Jack: Every one of the names we came up with was offensive in some language, including English, Frank.
Frank: They knew what a "Hot Richard" was?
- In the final episode of M*A*S*H, Klinger gives Soon-Lee Han one of his wedding dresses to let her know he'd like to marry her. She's puzzled as to why he'd give her a funeral dress (given that white is a color of mourning in Korea).
- In an episode of Sabrina the Teenage Witch the main character sings a song to herself that goes like: 'Shake your whammy fanny, funky song'. That is fine in the US where fanny is another word for bottom. In the UK, not so much.
- In the 1983 Sesame Street special "Big Bird In China", Big Bird and Barkley encounter the Monkey King during their trip. While Chinese viewers obviously recognized the character, there was a backlash from Western parents. They were complaining that their children were terrified by the character.
- Rock singer Meat Loaf wanted to show a German audience that not only did he enjoy performing for them, but he enjoyed being a guest in their country. Since the only German he knew was limited to sausage related words, he decided to fly the red, black and gold at his concert. He didn't realize that Germans aren't as gung-ho about their flag as Americans are.
- This Arab-Israeli patriotic song is really infamous in Russian internet circles. It is called "Bladi" (Arabic for "my country"), which sounds like "whores" in Russian. The first words of the chorus - "Ya bladi, jawwek hadi, ma ahlaki, ya bladi" (O my country, your climate is soft, what is more beautiful than you, o my country?) - sounds rather close to "Where do whores live, yeah, the whores, the furry whores?" in Russian. The rest of the song sounds no better, what with misheard "Russian" lyrics someone provided. Given that a huge proportion of Israeli Jews are Russian-speaking, it's a wonder no one in the audience burst into laughter.
- At a live untelevised WWE show in Germany in 2004, John "Bradshaw" Layfield goose-stepped his way to the ring to try and get cheap heel heat from the crowd. It did more than that - many Germans didn't even like it as a kayfabe joke. The backlash led to Layfield getting fired from CNBC just weeks after they hired him from Fox News as a financial analyst.

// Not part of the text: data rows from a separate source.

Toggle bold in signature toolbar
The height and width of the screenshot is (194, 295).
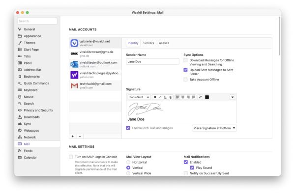click(155, 97)
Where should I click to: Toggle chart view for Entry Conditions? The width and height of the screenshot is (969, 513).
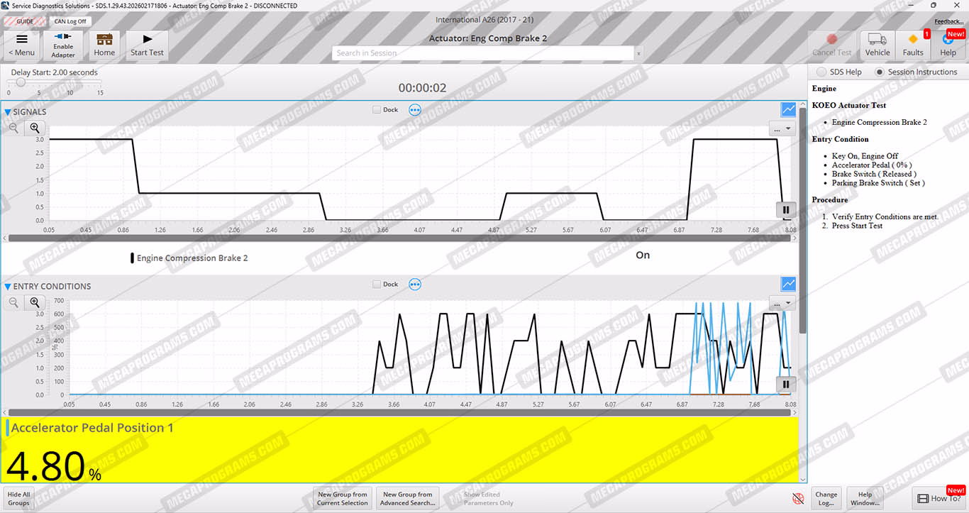[x=788, y=284]
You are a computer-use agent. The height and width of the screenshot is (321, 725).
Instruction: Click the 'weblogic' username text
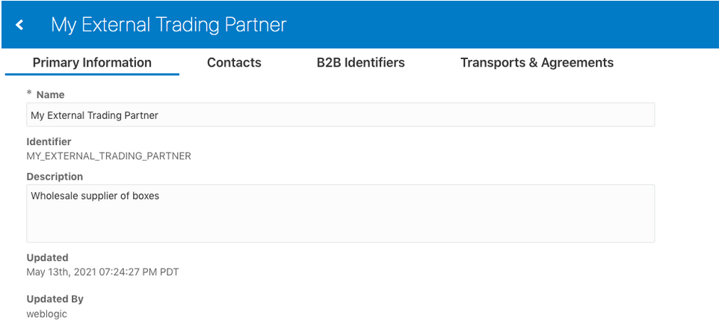click(x=46, y=314)
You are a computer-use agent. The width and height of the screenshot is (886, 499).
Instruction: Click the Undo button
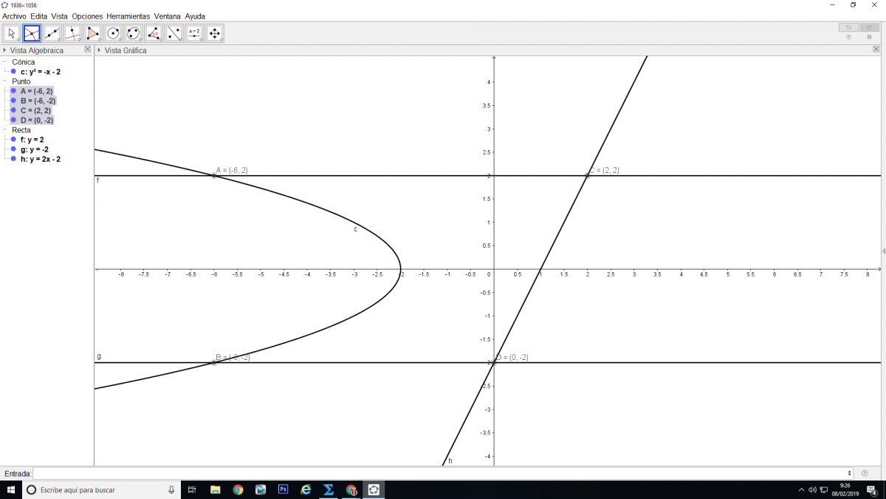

- When someone, especially someone from The European Union, sees the term 'EU', it is usual for a pause before realising what is meant is that other EU (Expanded Universe). Also, some people from Spanish-speaking countries may think you are referring to the United States (Estados Unidos), although the normal Spanish abbreviation for United States is EE.UU (because E.U. is the typical Spanish abbreviation for the Mexico.)note It also happens in French-speaking areas, where the United States is les États-Unis (the accent is often dropped on capitals and/or when typed on English keyboards).
- Similarly any reference to "America" is confusing. Do you mean the USA, the North American continent, or the South American continent? Many Europeans and Latin American countries tend to view both North America and South America as one continent and everyone in them as Americans while English speaking countries don't.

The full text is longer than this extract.